[Saved data entries]

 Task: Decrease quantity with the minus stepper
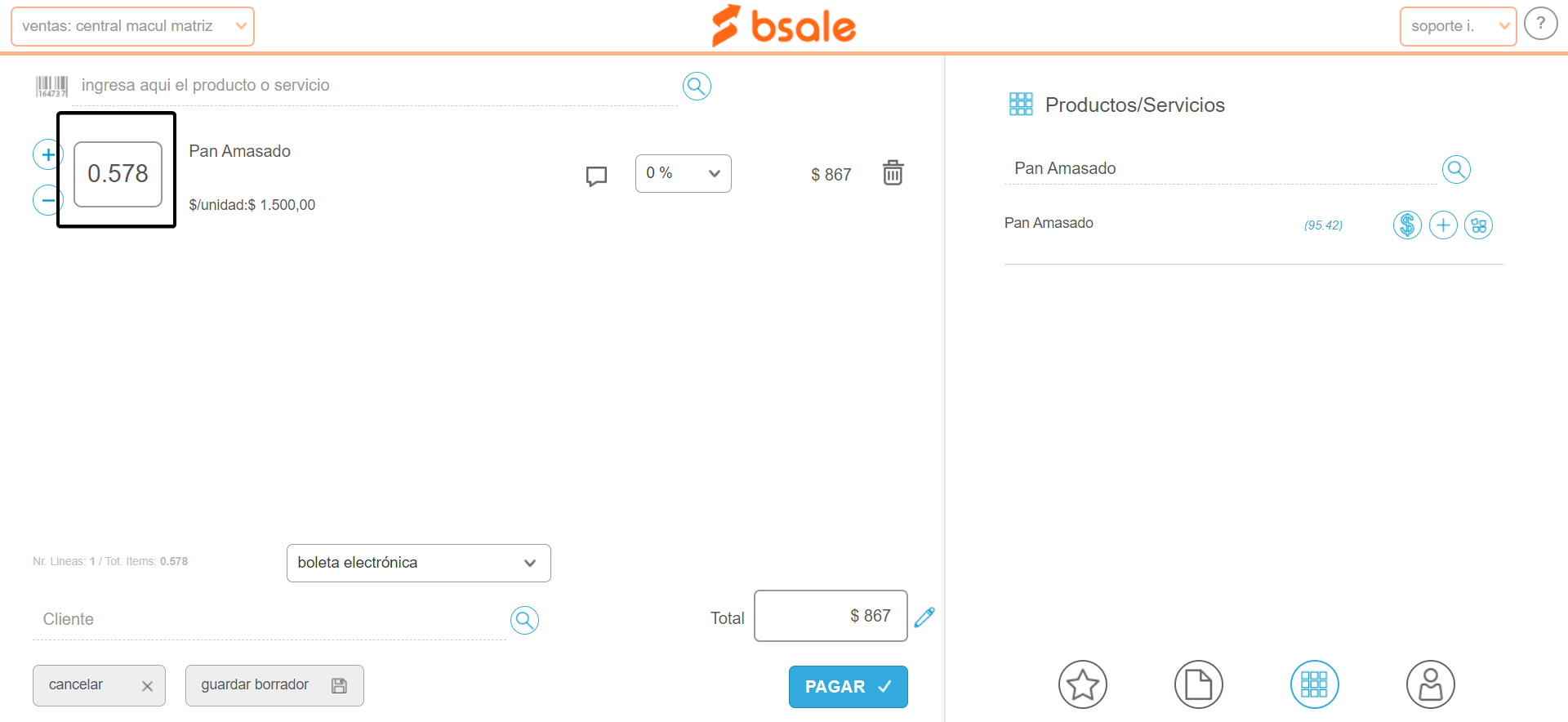pyautogui.click(x=47, y=200)
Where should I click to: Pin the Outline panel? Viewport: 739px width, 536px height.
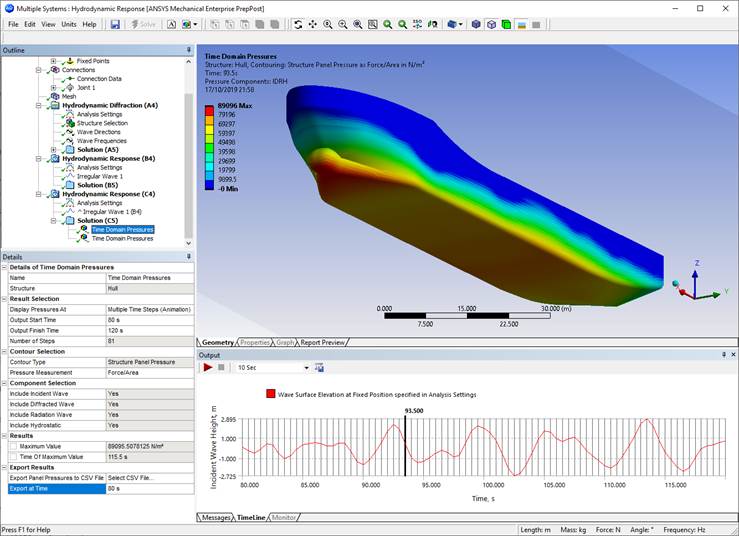pyautogui.click(x=189, y=49)
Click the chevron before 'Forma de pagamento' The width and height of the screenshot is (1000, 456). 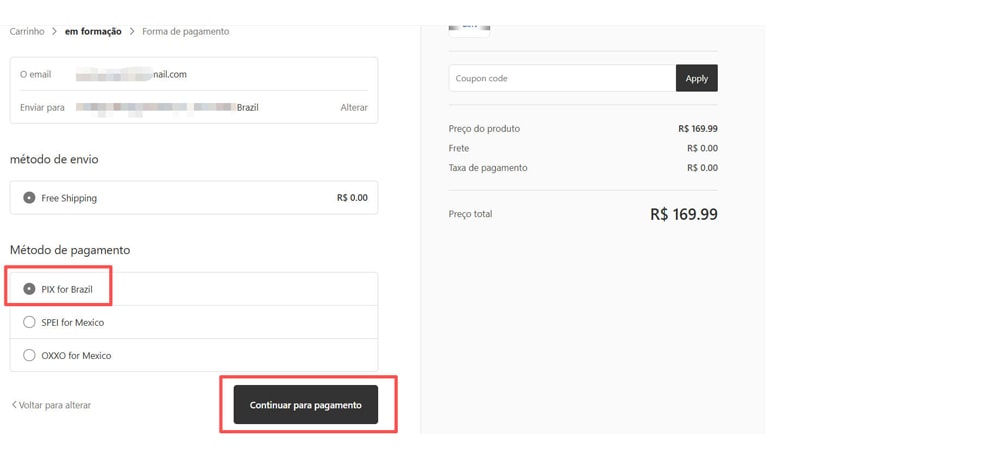(132, 32)
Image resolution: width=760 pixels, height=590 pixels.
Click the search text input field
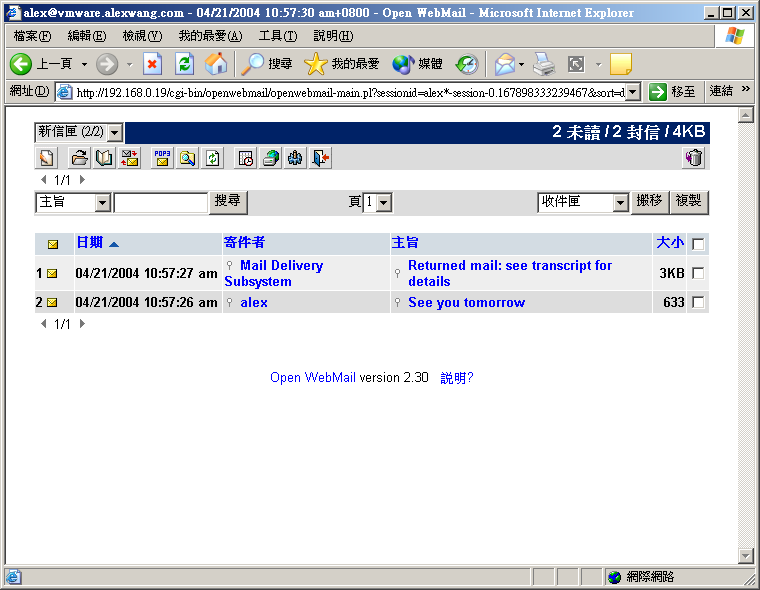160,203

__Prompt__
Omit the pictures. Write out exactly the lines from the one containing "Image resolution: width=760" through the last line of the entries, both of them included.

__Completed exercise__
Image resolution: width=760 pixels, height=590 pixels.
Click the search text input field
160,203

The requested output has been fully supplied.